Several investigational approaches are under study as second-line intravesical therapy for refractory superficial bladder cancer (Table 4).

Table 4. Agents in DevelopmentTable 4. Agents in Development

Complete response rates to such treatment range from 20% to 50%, depending on the definition of refractory disease used to select patients for the study. However, prolonged disease-free intervals have not been maintained. One common approach has been to evaluate newer chemotherapeutic agents in this scenario. Intravesical valrubicin and gemcitabine have been tested in phase I and II studies60, 61. Interferon alfa 2b (IFN2b) is well tolerated as monotherapy for superficial bladder cancer and has shown some dose-related clinical efficacy after BCG therapy failure, although the durability of the response is limited. Recently, IFN2b was combined with BCG therapy in an attempt to enhance the cellular immune response to BCG therapy and improve response62. The combination was effective in some cases of BCG-refractory disease, but many with initial responses later experienced relapse and ultimately required cystectomy. Furthermore, patients who received 2 or more courses of BCG were unlikely to achieve a prolonged disease-free state after BCG therapy plus interferon. Another approach has been to combine therapy with mitomycin and BCG therapy. Initial reports indicated no added benefit of combination therapy over either agent alone63-66. However, a recent report in a cohort of high-risk patients with T1 tumors found that the combination of BCG therapy and electromotive mitomycin reduced the recurrence rate by 16%, the progression rate by 12.6%, the risk for death from bladder cancer by 10.6%, and the risk for death from any cause by 10.9% compared with BCG therapy alone. Furthermore, this combination therapy was not associated with increased morbidity67.

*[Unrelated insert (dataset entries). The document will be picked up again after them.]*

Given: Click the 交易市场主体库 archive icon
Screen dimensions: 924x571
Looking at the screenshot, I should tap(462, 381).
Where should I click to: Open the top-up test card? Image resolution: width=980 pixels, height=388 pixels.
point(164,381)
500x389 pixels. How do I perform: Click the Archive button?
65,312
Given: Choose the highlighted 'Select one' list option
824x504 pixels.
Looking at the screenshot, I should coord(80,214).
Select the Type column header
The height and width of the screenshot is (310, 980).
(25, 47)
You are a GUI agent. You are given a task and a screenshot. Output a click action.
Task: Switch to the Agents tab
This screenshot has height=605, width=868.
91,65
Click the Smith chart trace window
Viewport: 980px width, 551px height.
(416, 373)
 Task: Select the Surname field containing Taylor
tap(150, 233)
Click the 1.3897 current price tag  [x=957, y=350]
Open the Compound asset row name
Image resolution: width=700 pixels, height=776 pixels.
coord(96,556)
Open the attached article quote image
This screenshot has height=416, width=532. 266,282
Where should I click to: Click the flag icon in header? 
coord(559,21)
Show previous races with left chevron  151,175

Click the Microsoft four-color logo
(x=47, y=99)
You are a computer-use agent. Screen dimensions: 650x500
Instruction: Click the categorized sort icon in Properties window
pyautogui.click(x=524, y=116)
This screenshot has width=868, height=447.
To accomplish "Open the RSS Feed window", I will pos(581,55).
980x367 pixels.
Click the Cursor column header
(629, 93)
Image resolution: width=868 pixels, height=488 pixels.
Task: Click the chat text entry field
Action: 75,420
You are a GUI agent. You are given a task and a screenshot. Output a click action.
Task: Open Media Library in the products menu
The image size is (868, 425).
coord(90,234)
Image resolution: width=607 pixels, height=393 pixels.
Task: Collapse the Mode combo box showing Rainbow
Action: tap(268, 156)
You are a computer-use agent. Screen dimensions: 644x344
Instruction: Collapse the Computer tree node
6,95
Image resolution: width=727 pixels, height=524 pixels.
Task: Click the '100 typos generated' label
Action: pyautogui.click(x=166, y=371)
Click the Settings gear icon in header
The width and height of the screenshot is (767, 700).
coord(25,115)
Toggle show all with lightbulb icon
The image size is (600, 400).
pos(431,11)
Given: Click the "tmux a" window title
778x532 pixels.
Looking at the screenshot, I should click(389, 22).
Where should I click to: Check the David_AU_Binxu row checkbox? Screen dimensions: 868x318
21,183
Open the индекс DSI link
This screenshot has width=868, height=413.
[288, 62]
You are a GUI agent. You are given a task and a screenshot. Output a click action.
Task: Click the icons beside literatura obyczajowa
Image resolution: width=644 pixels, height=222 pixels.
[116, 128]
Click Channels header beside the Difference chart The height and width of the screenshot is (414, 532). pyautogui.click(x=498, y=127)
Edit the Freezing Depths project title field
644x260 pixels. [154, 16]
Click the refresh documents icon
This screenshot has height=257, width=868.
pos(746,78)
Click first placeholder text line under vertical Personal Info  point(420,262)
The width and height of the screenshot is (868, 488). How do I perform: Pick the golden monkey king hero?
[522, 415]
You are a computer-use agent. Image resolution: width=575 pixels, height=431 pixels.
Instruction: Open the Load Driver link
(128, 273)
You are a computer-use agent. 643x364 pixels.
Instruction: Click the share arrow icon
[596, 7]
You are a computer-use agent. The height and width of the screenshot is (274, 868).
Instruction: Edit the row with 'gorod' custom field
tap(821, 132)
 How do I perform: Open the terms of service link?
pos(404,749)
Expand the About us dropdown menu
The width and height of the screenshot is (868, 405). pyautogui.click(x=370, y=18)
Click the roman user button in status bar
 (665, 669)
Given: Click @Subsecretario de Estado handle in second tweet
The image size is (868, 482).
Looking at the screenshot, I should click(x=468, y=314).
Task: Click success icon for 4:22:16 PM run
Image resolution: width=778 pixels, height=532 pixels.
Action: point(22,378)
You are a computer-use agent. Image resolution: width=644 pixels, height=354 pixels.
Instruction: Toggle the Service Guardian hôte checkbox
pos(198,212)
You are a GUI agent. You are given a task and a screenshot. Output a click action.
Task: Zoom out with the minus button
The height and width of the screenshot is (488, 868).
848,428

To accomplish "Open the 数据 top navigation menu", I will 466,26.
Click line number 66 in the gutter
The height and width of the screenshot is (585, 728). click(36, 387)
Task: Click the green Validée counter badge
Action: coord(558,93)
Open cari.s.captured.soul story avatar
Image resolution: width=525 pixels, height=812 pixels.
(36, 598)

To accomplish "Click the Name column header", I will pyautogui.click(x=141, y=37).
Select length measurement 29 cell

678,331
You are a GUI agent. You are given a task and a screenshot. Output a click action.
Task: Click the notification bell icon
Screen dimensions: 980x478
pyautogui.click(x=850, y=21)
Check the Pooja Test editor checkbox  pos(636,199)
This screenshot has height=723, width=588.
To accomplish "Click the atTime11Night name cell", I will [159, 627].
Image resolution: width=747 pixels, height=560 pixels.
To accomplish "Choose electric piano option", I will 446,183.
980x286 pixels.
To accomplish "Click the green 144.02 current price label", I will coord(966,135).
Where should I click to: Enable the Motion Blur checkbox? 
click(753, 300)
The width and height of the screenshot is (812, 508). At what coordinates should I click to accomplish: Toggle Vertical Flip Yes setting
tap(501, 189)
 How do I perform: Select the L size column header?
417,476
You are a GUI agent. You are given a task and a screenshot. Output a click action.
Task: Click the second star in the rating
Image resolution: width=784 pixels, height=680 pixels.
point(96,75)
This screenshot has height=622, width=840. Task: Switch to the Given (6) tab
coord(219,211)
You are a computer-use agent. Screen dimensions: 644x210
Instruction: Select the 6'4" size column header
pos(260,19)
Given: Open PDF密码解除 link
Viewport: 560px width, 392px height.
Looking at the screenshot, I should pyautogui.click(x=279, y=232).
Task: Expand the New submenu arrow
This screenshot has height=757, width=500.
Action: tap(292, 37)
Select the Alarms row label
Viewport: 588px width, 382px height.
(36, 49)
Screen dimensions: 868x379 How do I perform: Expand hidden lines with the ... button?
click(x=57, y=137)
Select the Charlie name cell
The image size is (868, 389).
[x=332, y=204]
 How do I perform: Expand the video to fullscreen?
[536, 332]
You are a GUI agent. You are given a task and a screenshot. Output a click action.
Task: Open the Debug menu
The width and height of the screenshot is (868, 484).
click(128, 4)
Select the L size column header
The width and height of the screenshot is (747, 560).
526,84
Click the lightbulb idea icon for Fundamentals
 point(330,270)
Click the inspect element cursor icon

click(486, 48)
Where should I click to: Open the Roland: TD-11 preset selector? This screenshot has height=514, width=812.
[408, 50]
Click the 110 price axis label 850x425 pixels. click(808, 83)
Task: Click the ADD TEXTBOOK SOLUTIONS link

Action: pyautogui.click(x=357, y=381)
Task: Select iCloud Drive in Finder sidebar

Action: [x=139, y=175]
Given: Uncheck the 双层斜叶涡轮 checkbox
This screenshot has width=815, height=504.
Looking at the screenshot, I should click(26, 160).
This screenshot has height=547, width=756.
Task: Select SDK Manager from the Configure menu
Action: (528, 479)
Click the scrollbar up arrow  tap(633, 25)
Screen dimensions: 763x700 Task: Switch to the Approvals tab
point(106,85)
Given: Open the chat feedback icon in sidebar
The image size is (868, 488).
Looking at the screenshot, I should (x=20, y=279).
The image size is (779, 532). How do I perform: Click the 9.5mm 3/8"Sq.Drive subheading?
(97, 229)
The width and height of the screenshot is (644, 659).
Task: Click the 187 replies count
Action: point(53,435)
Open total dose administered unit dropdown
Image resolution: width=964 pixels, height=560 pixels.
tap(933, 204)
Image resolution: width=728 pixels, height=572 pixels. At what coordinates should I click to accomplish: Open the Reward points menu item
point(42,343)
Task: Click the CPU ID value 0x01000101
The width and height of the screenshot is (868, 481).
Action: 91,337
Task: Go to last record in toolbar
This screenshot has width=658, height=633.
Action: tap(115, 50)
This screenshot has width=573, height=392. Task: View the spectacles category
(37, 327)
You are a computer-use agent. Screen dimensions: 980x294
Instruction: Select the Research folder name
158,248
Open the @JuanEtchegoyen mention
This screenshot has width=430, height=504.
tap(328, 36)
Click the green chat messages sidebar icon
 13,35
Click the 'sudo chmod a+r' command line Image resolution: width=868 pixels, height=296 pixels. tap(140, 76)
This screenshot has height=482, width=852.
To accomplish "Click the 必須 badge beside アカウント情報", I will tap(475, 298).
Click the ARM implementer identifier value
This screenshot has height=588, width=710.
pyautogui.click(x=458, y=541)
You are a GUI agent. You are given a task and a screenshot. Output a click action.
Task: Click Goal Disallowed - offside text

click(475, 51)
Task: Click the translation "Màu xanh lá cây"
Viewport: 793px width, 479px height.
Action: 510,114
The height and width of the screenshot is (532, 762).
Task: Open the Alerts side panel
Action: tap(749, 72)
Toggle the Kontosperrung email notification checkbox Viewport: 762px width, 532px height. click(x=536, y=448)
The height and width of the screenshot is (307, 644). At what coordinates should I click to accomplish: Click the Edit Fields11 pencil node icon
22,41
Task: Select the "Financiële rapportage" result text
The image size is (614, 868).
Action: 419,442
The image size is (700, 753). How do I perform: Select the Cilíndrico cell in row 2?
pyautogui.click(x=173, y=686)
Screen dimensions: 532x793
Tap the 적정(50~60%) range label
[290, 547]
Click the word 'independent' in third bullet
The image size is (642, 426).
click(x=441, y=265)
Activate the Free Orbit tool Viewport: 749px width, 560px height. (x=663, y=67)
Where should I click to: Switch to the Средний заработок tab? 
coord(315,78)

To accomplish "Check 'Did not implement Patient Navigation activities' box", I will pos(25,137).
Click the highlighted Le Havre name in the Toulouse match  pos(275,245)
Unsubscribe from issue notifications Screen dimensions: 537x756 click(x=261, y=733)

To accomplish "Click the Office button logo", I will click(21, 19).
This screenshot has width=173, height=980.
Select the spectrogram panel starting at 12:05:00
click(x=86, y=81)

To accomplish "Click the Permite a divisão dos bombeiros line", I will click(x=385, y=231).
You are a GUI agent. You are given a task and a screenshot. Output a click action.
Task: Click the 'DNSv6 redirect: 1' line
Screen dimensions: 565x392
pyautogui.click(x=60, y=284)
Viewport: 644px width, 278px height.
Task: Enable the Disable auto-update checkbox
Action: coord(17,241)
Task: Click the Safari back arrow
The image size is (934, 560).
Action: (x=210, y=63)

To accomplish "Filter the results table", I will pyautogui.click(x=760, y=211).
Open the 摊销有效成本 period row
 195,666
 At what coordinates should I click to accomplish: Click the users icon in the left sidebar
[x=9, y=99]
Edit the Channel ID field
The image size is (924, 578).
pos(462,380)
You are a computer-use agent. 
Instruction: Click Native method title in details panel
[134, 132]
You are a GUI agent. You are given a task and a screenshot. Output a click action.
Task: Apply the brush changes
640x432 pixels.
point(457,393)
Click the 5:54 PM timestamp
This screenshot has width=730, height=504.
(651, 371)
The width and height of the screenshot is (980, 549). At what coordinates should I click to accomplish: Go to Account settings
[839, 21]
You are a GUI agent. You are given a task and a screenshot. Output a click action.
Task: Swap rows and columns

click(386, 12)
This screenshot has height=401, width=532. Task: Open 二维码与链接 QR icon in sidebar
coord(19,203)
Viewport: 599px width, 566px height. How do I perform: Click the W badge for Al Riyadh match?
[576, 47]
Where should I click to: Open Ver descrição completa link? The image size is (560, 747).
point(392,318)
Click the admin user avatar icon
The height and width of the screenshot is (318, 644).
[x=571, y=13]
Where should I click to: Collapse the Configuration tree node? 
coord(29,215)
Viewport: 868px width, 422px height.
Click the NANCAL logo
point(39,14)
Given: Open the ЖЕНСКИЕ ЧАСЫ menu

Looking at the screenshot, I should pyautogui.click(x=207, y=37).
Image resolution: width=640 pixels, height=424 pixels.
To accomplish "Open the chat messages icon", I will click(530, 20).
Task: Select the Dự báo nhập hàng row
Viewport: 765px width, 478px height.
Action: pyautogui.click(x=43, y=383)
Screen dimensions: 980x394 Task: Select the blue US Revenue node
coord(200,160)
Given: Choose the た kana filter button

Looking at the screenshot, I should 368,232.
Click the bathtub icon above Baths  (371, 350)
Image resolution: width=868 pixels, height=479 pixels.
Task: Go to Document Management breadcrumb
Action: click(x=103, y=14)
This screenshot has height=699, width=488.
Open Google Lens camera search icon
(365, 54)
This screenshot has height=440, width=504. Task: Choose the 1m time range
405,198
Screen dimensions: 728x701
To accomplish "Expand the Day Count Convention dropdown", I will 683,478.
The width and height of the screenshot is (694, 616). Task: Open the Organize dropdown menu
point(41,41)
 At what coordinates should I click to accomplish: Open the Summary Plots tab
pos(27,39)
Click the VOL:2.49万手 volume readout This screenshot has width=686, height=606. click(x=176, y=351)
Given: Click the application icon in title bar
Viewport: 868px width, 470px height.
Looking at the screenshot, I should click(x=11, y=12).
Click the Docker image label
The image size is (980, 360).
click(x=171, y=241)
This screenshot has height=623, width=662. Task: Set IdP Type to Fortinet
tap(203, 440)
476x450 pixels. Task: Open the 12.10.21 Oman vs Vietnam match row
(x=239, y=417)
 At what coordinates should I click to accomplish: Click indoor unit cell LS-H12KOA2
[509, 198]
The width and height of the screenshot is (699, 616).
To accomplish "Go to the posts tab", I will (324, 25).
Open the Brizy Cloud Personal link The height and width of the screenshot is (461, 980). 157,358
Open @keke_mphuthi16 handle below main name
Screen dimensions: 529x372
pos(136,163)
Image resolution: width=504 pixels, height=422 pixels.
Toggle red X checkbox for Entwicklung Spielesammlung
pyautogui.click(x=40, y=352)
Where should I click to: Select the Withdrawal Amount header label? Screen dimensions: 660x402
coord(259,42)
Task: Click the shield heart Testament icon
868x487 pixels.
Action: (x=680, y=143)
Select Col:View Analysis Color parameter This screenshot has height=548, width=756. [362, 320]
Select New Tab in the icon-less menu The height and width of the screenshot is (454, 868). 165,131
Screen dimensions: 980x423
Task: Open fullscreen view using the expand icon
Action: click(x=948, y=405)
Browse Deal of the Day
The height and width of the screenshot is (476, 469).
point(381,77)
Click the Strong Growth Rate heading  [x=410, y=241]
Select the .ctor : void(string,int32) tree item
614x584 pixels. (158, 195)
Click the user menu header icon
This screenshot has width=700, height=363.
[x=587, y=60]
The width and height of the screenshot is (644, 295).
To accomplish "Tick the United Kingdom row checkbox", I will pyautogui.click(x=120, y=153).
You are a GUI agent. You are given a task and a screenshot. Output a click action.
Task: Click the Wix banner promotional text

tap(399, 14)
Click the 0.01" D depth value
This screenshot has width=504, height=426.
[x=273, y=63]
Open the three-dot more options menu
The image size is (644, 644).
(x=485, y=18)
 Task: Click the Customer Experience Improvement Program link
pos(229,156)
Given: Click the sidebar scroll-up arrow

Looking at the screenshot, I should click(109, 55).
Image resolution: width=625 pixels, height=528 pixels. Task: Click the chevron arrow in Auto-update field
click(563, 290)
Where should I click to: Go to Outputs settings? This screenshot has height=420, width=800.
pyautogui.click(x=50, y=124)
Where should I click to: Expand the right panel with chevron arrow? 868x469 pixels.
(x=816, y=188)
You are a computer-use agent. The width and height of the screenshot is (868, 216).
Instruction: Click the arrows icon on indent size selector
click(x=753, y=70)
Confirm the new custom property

Intravesical gene therapy remains a promising new approach for the treatment of non‐muscle-invasive bladder cancer. Hypothetically, therapeutic genes can be introduced into target cells after direct contact with the urothelium after intravesical instillation. The development of intravesical gene therapy in this clinical scenario has been hindered by limitations in gene delivery to the urothelium imposed presumably by the presence of the glycosaminoglycan layer and the loss of the coxackie-adenovirus receptor by high-grade urothelial carcinoma cells, despite the ease at which bladder tumors can be exposed to intravesically instilled vectors. Various approaches to enhance gene transfer are under study, including the administration of the polyamide Syn3, which enhanced adenoviral-mediated gene transfer of the IFN gene in preclinical studies to both urothelial cancer and the normal urothelium, resulting in the regression of established human xenografts68. Furthermore, intravesical instillation of IFN-producing adenovirus produced sustained tissue and urine IFN levels for days and induced marked tumor regression, with limited effect on the normal urothelium. This activity was evident even in cell lines that were resistant to treatment with high levels of IFN alone and seemed to be mediated by caspase-dependent cell death. A multicenter phase I trial of intravesical instillation of an IFN-producing adenovirus is under way at The University of Texas M. D. Anderson Cancer Center and The University of Iowa. These studies follow up on a prior trial that investigated the intravesical instillation of a live vaccinia virus before cystectomy69. It is our hope that one or more of these strategies will fullfill the critical need for the establishment of effective therapy for this disease.